TASK LIST =
**1)** In the Teva article, by how much have Teva shares slid from their highs in mid-2015?
**2)** From the Teva article, return the passage from "Teva Pharmaceutical Industries (NYSE:TEVA)" up to and including "Does it matter?".
**3)** Translate this sentence from the Teva article into Spanish: "The recently invalidated patents were holding back competition from a generic version named Glatopa, developed by Momenta Pharmaceuticals, Inc. (NASDAQ:MNTA) and marketed in partnership with the Swiss pharma giant Novartis."

EXTRACT PROVIDED =
Teva Pharmaceutical Industries (NYSE:TEVA) took another stock market hit after a U.S. District Court invalidated four method of use patents protecting a long-acting version of Teva's multiple sclerosis drug, Copaxone. The recently invalidated patents were holding back competition from a generic version named Glatopa, developed by Momenta Pharmaceuticals, Inc. (NASDAQ:MNTA) and marketed in partnership with the Swiss pharma giant Novartis.
Does it matter?
Teva Pharmaceutical Industries Ltd (ADR) shares have steadily slid more than 50% from high water marks set in mid-2015. Overall erosion of generic drug pricing power is partly to blame, but encroaching generic competition for its popular multiple sclerosis therapy, Copaxone, has given investors another reason to be nervous for quite some time now.
Glatopa has been steadily eating into sales of the shorter duration 20mg Copaxone dosage, but the losses could have been far more severe. A couple years back, Teva successfully converted a large percentage of existing Copaxone patients from a lower dosage that lost patent protection to a longer-lasting 40mg dosage that retained some of the brand's pricing power.

THE DATA =

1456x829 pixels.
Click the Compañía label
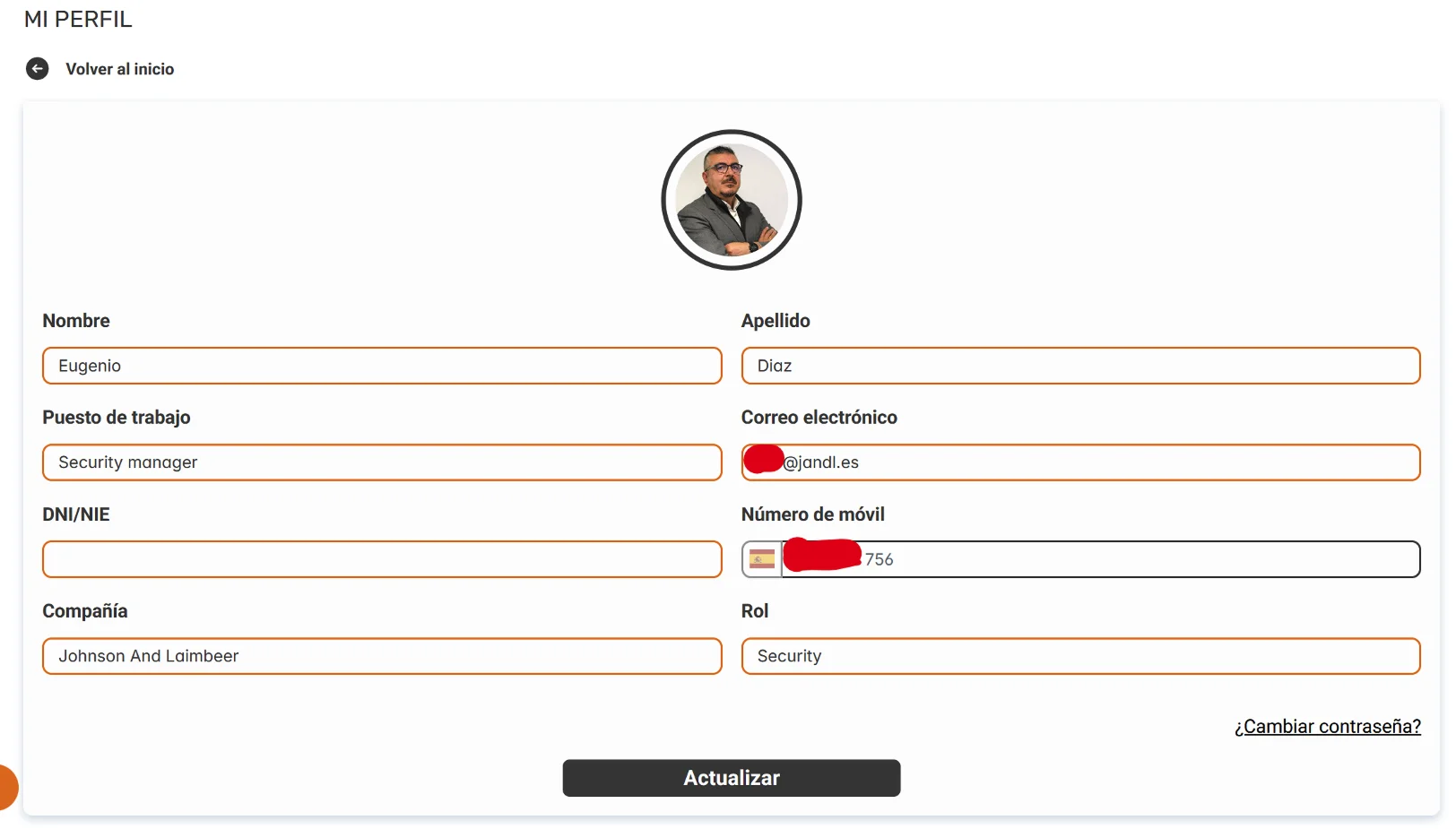(x=85, y=611)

SOLVED TASKS =
**1)** More than 50%.

**2)**
Teva Pharmaceutical Industries (NYSE:TEVA) took another stock market hit after a U.S. District Court invalidated four method of use patents protecting a long-acting version of Teva's multiple sclerosis drug, Copaxone. The recently invalidated patents were holding back competition from a generic version named Glatopa, developed by Momenta Pharmaceuticals, Inc. (NASDAQ:MNTA) and marketed in partnership with the Swiss pharma giant Novartis.
Does it matter?

**3)** Las patentes recientemente invalidadas frenaban la competencia de una versión genérica llamada Glatopa, desarrollada por Momenta Pharmaceuticals, Inc. (NASDAQ:MNTA) y comercializada en colaboración con el gigante farmacéutico suizo Novartis.